Set task 1 »
List each username that appears in a line of the form "… said:" in the forum thread on rural property prices below. Give each name once.

Selected extract »
::::::::::

SpringCrkAromas said:


> Ohio and 860000.00 I'm out. Nice looking place though.


That brings up a good point....I've been planning ahead about how long I can resonabley expect to live on my property. I built it myself 5 yrs ago, but now in my 70s, I couldn't repeat that. The driveway is long & steep & gravel-- kind of a PITA to keep cleared in the winter. Procurring & burning firewood requires a bit of activity difficult for the elderly or crippled.

40 ac of pasture & woods situated straddling a valley, it has a beautiful panorama....But it's valued at ~$500,000-- How many buyers interested in living a homestead-type lifestyle can afford that?


----------



## Pony (Jan 6, 2003)

doc- said:


> That brings up a good point....I've been planning ahead about how long I can resonabley expect to live on my property. I built it myself 5 yrs ago, but now in my 70s, I couldn't repeat that. The driveway is long & steep & gravel-- kind of a PITA to keep cleared in the winter. Procurring & burning firewood requires a bit of activity difficult for the elderly or crippled.
> 
> 40 ac of pasture & woods situated straddling a valley, it has a beautiful panorama....But it's valued at ~$500,000-- How many buyers interested in living a homestead-type lifestyle can afford that?


Around here, a lot of refugees from Kalifornia are paying that kind of money.


----------



## 67drake (May 6, 2020)

Pony said:


> Around here, a lot of refugees from Kalifornia are paying that kind of money.


We don’t want them here.


----------



## Danaus29 (Sep 12, 2005)

That area is funny when it comes to farmland prices. I saw a little piece, abt 20 acres, sell for over $300,000. No house, no well, no septic. Tillable land there has been stupid expensive for years. Most houses in that area are not that big or fancy. The price of the outbuildings plays into the price too. A nice workshop can easily be worth more than the house.

It has only 2 bedrooms according to the auditor.


----------



## Pony (Jan 6, 2003)

67drake said:


> We don’t want them here.


<shrug> 

If you make sure they know the ins and outs of the area, set a good example by being a good neighbor, and make sure they know that they're refugees (not missionaries), it can work out just fine.

Most of them are good folk, and really don't want to Kalifornicate the area.


----------

::::::::::

Dataset content »
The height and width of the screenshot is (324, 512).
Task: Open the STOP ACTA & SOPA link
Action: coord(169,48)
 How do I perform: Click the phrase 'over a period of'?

::::::::::

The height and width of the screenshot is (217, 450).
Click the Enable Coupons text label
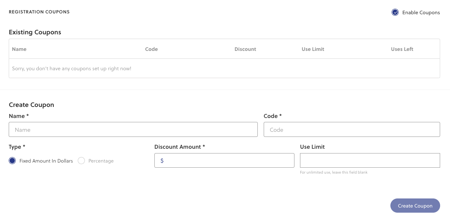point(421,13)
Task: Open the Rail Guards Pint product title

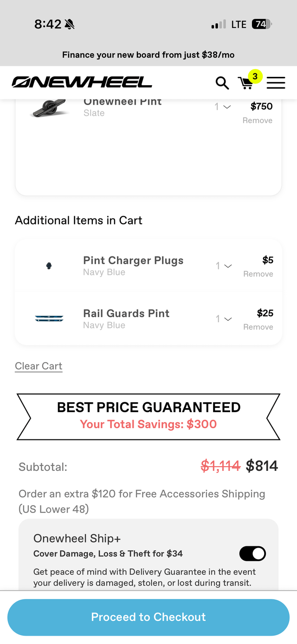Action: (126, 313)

::::::::::

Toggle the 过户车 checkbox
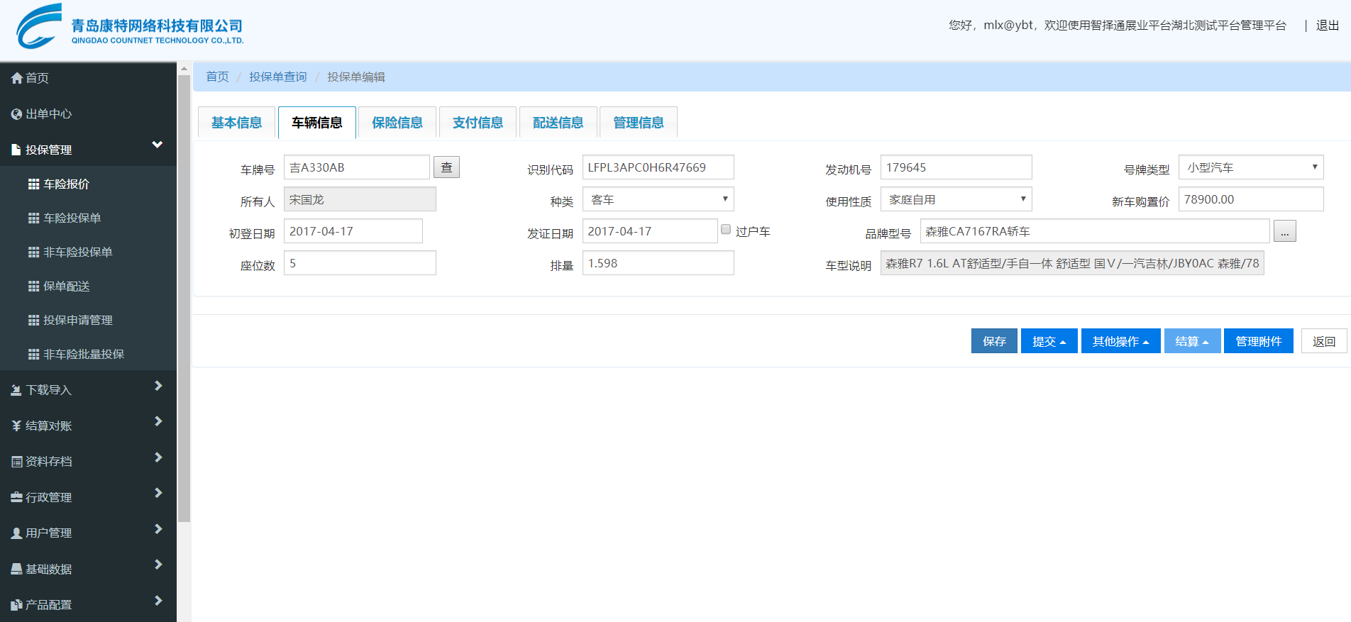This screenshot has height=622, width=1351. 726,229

::::::::::

Set task 2 »
Reproduce the rows from the line containing "The height and width of the screenshot is (217, 450)." through the line containing "Action: (126, 313)", with both ends included. Leave the pictures out.

Solution 1 »
SpringCrkAromas
doc-
Pony
67drake

Solution 2 »
The height and width of the screenshot is (217, 450).
Click the Enable Coupons text label
point(421,13)
Task: Open the Rail Guards Pint product title

Action: (126, 313)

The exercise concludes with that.